**Task**
Copy out the following listing line for line, keeping every character unchanged.

start

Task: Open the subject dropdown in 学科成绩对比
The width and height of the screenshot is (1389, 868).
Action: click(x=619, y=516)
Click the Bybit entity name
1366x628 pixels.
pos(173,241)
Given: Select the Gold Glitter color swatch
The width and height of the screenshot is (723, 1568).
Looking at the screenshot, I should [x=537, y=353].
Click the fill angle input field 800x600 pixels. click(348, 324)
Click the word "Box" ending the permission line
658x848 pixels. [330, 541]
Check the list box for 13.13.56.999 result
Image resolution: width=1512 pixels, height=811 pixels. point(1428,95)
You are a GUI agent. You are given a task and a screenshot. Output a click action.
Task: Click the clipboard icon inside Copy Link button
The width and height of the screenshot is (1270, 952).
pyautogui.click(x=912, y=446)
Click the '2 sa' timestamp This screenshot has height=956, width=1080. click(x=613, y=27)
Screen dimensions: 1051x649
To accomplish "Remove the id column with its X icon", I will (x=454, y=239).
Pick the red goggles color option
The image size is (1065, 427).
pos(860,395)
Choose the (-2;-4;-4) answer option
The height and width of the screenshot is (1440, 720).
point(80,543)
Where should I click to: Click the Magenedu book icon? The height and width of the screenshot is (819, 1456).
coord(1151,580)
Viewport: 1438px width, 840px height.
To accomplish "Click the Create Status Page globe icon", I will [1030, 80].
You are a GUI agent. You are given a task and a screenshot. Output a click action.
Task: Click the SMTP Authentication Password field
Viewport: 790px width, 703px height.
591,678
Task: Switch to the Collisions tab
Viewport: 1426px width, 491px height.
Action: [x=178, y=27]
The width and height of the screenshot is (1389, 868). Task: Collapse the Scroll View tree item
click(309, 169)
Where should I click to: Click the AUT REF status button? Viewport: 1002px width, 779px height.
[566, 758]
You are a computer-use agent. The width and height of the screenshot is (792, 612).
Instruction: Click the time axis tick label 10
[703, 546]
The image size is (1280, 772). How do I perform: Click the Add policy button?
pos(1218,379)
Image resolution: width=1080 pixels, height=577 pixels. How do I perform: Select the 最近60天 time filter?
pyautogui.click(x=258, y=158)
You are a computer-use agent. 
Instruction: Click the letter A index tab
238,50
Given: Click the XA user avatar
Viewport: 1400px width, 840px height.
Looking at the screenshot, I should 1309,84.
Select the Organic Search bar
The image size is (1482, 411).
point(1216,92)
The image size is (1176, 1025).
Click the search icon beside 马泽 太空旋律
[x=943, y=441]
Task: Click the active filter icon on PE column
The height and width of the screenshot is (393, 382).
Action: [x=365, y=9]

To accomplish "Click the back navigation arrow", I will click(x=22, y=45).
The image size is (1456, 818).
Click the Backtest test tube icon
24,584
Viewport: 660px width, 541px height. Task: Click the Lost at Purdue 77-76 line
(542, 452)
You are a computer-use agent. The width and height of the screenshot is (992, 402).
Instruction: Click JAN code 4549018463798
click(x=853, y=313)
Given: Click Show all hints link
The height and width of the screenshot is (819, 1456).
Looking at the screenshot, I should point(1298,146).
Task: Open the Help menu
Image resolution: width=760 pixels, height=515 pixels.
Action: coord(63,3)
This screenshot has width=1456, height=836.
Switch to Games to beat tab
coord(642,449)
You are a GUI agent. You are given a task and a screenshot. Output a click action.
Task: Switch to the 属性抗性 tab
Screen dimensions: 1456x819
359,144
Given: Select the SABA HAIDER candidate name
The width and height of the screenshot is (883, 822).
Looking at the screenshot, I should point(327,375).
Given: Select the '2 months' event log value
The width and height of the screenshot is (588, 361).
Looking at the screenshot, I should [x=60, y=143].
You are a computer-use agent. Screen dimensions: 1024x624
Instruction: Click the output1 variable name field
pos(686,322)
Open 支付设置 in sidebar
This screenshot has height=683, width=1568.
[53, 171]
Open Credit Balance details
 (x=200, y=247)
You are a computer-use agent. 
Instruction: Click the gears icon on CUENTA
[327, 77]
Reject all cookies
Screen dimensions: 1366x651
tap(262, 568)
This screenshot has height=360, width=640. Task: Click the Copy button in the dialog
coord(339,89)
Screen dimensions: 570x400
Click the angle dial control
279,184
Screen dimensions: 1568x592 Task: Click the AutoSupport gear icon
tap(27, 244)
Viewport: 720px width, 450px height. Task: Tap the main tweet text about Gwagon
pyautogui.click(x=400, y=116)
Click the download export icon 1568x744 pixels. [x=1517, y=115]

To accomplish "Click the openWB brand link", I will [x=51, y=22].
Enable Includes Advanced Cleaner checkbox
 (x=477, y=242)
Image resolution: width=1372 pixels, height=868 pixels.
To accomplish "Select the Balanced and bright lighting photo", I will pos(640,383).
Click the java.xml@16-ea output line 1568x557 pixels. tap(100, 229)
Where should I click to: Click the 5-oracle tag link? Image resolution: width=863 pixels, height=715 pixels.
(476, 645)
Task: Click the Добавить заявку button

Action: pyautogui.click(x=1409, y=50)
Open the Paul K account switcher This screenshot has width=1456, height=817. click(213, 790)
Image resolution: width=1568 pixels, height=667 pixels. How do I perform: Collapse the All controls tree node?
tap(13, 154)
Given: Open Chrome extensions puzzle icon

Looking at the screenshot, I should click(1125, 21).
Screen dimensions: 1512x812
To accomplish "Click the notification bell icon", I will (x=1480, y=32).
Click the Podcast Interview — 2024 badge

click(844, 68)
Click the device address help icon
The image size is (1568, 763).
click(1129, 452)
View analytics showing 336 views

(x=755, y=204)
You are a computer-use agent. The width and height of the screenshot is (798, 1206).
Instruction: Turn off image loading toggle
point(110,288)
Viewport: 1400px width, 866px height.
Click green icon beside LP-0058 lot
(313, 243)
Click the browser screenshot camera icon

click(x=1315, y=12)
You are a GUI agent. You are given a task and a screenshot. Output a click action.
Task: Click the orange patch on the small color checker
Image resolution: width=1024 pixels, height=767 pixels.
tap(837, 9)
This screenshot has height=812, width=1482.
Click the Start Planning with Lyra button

end

**Response**
Task: Open the subject dropdown in 学科成绩对比
The width and height of the screenshot is (1389, 868).
Action: click(x=619, y=516)
Click the Bybit entity name
1366x628 pixels.
pos(173,241)
Given: Select the Gold Glitter color swatch
The width and height of the screenshot is (723, 1568).
Looking at the screenshot, I should [x=537, y=353].
Click the fill angle input field 800x600 pixels. click(348, 324)
Click the word "Box" ending the permission line
658x848 pixels. [330, 541]
Check the list box for 13.13.56.999 result
Image resolution: width=1512 pixels, height=811 pixels. point(1428,95)
You are a GUI agent. You are given a task and a screenshot. Output a click action.
Task: Click the clipboard icon inside Copy Link button
The width and height of the screenshot is (1270, 952).
pyautogui.click(x=912, y=446)
Click the '2 sa' timestamp This screenshot has height=956, width=1080. click(x=613, y=27)
Screen dimensions: 1051x649
To accomplish "Remove the id column with its X icon", I will (x=454, y=239).
Pick the red goggles color option
The image size is (1065, 427).
pos(860,395)
Choose the (-2;-4;-4) answer option
The height and width of the screenshot is (1440, 720).
point(80,543)
Where should I click to: Click the Magenedu book icon? The height and width of the screenshot is (819, 1456).
coord(1151,580)
Viewport: 1438px width, 840px height.
To accomplish "Click the Create Status Page globe icon", I will [1030, 80].
You are a GUI agent. You are given a task and a screenshot. Output a click action.
Task: Click the SMTP Authentication Password field
Viewport: 790px width, 703px height.
591,678
Task: Switch to the Collisions tab
Viewport: 1426px width, 491px height.
Action: [x=178, y=27]
The width and height of the screenshot is (1389, 868). Task: Collapse the Scroll View tree item
click(309, 169)
Where should I click to: Click the AUT REF status button? Viewport: 1002px width, 779px height.
[566, 758]
You are a computer-use agent. The width and height of the screenshot is (792, 612).
Instruction: Click the time axis tick label 10
[703, 546]
The image size is (1280, 772). How do I perform: Click the Add policy button?
pos(1218,379)
Image resolution: width=1080 pixels, height=577 pixels. How do I perform: Select the 最近60天 time filter?
pyautogui.click(x=258, y=158)
You are a computer-use agent. 
Instruction: Click the letter A index tab
238,50
Given: Click the XA user avatar
Viewport: 1400px width, 840px height.
Looking at the screenshot, I should 1309,84.
Select the Organic Search bar
The image size is (1482, 411).
point(1216,92)
The image size is (1176, 1025).
Click the search icon beside 马泽 太空旋律
[x=943, y=441]
Task: Click the active filter icon on PE column
The height and width of the screenshot is (393, 382).
Action: [x=365, y=9]

To accomplish "Click the back navigation arrow", I will click(x=22, y=45).
The image size is (1456, 818).
Click the Backtest test tube icon
24,584
Viewport: 660px width, 541px height. Task: Click the Lost at Purdue 77-76 line
(542, 452)
You are a computer-use agent. The width and height of the screenshot is (992, 402).
Instruction: Click JAN code 4549018463798
click(x=853, y=313)
Given: Click Show all hints link
The height and width of the screenshot is (819, 1456).
Looking at the screenshot, I should point(1298,146).
Task: Open the Help menu
Image resolution: width=760 pixels, height=515 pixels.
Action: coord(63,3)
This screenshot has width=1456, height=836.
Switch to Games to beat tab
coord(642,449)
You are a GUI agent. You are given a task and a screenshot. Output a click action.
Task: Switch to the 属性抗性 tab
Screen dimensions: 1456x819
359,144
Given: Select the SABA HAIDER candidate name
The width and height of the screenshot is (883, 822).
Looking at the screenshot, I should point(327,375).
Given: Select the '2 months' event log value
The width and height of the screenshot is (588, 361).
Looking at the screenshot, I should [x=60, y=143].
You are a computer-use agent. Screen dimensions: 1024x624
Instruction: Click the output1 variable name field
pos(686,322)
Open 支付设置 in sidebar
This screenshot has height=683, width=1568.
[53, 171]
Open Credit Balance details
 (x=200, y=247)
You are a computer-use agent. 
Instruction: Click the gears icon on CUENTA
[327, 77]
Reject all cookies
Screen dimensions: 1366x651
tap(262, 568)
This screenshot has height=360, width=640. Task: Click the Copy button in the dialog
coord(339,89)
Screen dimensions: 570x400
Click the angle dial control
279,184
Screen dimensions: 1568x592 Task: Click the AutoSupport gear icon
tap(27, 244)
Viewport: 720px width, 450px height. Task: Tap the main tweet text about Gwagon
pyautogui.click(x=400, y=116)
Click the download export icon 1568x744 pixels. [x=1517, y=115]

To accomplish "Click the openWB brand link", I will [x=51, y=22].
Enable Includes Advanced Cleaner checkbox
 (x=477, y=242)
Image resolution: width=1372 pixels, height=868 pixels.
To accomplish "Select the Balanced and bright lighting photo", I will pos(640,383).
Click the java.xml@16-ea output line 1568x557 pixels. tap(100, 229)
Where should I click to: Click the 5-oracle tag link? Image resolution: width=863 pixels, height=715 pixels.
(476, 645)
Task: Click the Добавить заявку button

Action: pyautogui.click(x=1409, y=50)
Open the Paul K account switcher This screenshot has width=1456, height=817. click(213, 790)
Image resolution: width=1568 pixels, height=667 pixels. How do I perform: Collapse the All controls tree node?
tap(13, 154)
Given: Open Chrome extensions puzzle icon

Looking at the screenshot, I should click(1125, 21).
Screen dimensions: 1512x812
To accomplish "Click the notification bell icon", I will (x=1480, y=32).
Click the Podcast Interview — 2024 badge

click(844, 68)
Click the device address help icon
The image size is (1568, 763).
click(1129, 452)
View analytics showing 336 views

(x=755, y=204)
You are a computer-use agent. The width and height of the screenshot is (798, 1206).
Instruction: Turn off image loading toggle
point(110,288)
Viewport: 1400px width, 866px height.
Click green icon beside LP-0058 lot
(313, 243)
Click the browser screenshot camera icon

click(x=1315, y=12)
You are a GUI agent. You are given a task and a screenshot. Output a click action.
Task: Click the orange patch on the small color checker
Image resolution: width=1024 pixels, height=767 pixels.
tap(837, 9)
This screenshot has height=812, width=1482.
Click the Start Planning with Lyra button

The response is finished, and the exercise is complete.